A rotor is generally shaped like a cylinder or a cone and is removably rested upon a drive hub. A recess is provided at the base of the rotor to receive the drive hub. Originally, the hub-receiving recess of the rotor had a cylindrical configuration to receive a cylindrical hub. Such a configuration is shown in U.S. Pat. No. 4,205,261 to Franklin, assigned to the assignee of the present invention. However, modern centrifuge systems provide an ever increasing angular velocities. The modern high-speed centrifuge systems, referred to as ultracentrifuges, render cylindrical fittings less satisfactory than in lower speed centrifuges. Thus, high-speed centrifuges include a frustroconically-shaped fitting arrangement in place of a cylindrically-shaped fitting arrangement. The frustroconical shape creates a self-centering effect for the rotor seated on the drive hub. For example, the hub-engaging surface of a rotor may be at a fourteen degree angle, more or less, to the vertical. Then in manufacturing the drive hub, the upper extent of the rotor-engaging surface is curved sharply to center and support the rotor. Consequently, a line of contact is created between the drive hub and the rotor.
An ultracentrifuge rotor may experience 600,000 g or higher forces which cause the rotor to expand in size. Under full rotational speed the hub-engaging surface of the rotor increases in diameter to a much larger extent than the hub, causing the rotor to drop slightly on the hub. When the centrifuge is stopped, the rotor returns to an unstrained condition and the hub-engaging surface reduces in diameter giving rise to an interference fit with the hub along the above-described line of contact. It may take a considerable axial force to free the rotor from the hub. This is a very undesirable condition since a centrifuge separation is easily disturbed by jarring and rough handling. Furthermore, damage to the centrifuge may result from shock on the drive bearings and possible bending of the rather delicate spindle. Moreover, as the rotor expands, a small amount of tilting of the rotor on the drive hub is possible. When tilted even slightly, the contact of the hub against the rotor becomes a diametrically opposing two-point contact, rather than the intended line of contact. Thus, when the rotor drops down on the hub, the local stresses at the two contacting points will be very high and there will be a greater tendency for the hub to become embedded in the rotor.

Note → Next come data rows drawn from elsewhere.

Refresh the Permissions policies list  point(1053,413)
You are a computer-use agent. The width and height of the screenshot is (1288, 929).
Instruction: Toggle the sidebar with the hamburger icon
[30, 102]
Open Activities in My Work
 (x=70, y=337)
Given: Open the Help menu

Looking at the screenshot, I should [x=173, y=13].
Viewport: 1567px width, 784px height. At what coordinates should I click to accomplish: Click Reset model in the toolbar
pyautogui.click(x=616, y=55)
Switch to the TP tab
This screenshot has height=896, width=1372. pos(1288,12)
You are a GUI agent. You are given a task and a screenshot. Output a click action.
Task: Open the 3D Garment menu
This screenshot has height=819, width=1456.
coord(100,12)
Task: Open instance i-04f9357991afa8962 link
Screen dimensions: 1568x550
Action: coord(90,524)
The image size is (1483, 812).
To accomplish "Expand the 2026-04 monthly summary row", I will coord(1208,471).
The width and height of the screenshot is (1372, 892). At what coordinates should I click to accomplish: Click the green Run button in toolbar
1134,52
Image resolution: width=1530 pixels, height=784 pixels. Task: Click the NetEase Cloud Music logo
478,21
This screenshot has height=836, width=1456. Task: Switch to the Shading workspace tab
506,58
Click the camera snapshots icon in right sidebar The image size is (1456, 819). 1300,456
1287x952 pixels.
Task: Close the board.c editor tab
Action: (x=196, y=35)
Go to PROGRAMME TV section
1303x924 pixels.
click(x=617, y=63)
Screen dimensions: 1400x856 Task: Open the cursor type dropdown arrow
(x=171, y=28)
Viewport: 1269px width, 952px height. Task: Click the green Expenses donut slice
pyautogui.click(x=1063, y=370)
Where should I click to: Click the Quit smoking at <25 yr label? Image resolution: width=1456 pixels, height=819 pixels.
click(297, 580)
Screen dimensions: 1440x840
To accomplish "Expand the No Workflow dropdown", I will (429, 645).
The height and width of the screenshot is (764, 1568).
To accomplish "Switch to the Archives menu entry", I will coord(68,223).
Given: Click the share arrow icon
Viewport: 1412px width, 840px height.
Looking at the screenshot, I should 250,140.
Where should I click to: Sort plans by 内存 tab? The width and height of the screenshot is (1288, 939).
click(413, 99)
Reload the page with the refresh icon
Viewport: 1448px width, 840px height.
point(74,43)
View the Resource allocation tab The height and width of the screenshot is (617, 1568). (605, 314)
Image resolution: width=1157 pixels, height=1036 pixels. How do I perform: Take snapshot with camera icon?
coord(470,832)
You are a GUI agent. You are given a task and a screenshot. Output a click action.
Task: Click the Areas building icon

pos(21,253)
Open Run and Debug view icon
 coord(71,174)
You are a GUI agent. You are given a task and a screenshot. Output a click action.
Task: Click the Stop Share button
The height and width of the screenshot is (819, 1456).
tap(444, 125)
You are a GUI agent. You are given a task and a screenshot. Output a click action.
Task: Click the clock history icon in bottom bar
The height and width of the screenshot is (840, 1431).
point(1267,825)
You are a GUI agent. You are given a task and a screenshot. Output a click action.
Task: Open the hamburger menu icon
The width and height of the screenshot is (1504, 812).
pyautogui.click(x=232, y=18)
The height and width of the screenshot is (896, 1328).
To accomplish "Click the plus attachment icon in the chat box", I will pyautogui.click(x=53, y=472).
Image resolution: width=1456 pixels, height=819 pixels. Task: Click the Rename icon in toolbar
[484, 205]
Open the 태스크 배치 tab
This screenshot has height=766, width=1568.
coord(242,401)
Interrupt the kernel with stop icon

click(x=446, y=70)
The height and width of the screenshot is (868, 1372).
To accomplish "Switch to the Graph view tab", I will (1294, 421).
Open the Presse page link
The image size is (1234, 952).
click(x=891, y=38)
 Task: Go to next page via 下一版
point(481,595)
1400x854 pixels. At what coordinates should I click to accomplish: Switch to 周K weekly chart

Tapering the outer periphery of the skirt to match the taper of the rotor somewhat reduces the problem of rotor sticking. Corresponding tapers, however, place an emphasis on rigid manufacturing tolerances. Otherwise, there are still a number of possible conditions which will result in high local stresses at the hub-rotor interface which, in turn, tend to cause sticking. It is possible, for example, to have the actual mating contact at either the large diameter end or the small diameter end. Thus, the problem associated with tilting is not eliminated by employing a hub with a matching taper, since a two-point contact may still result from this configuration.
Therefore, it is an object of the present invention to design a centrifuge hub for drive engagement with rotors, wherein the force required to free a rotor from the hub is reduced. It is further an object of the present invention to eliminate the possibility of a two-point contact between a hub and a tilted rotor.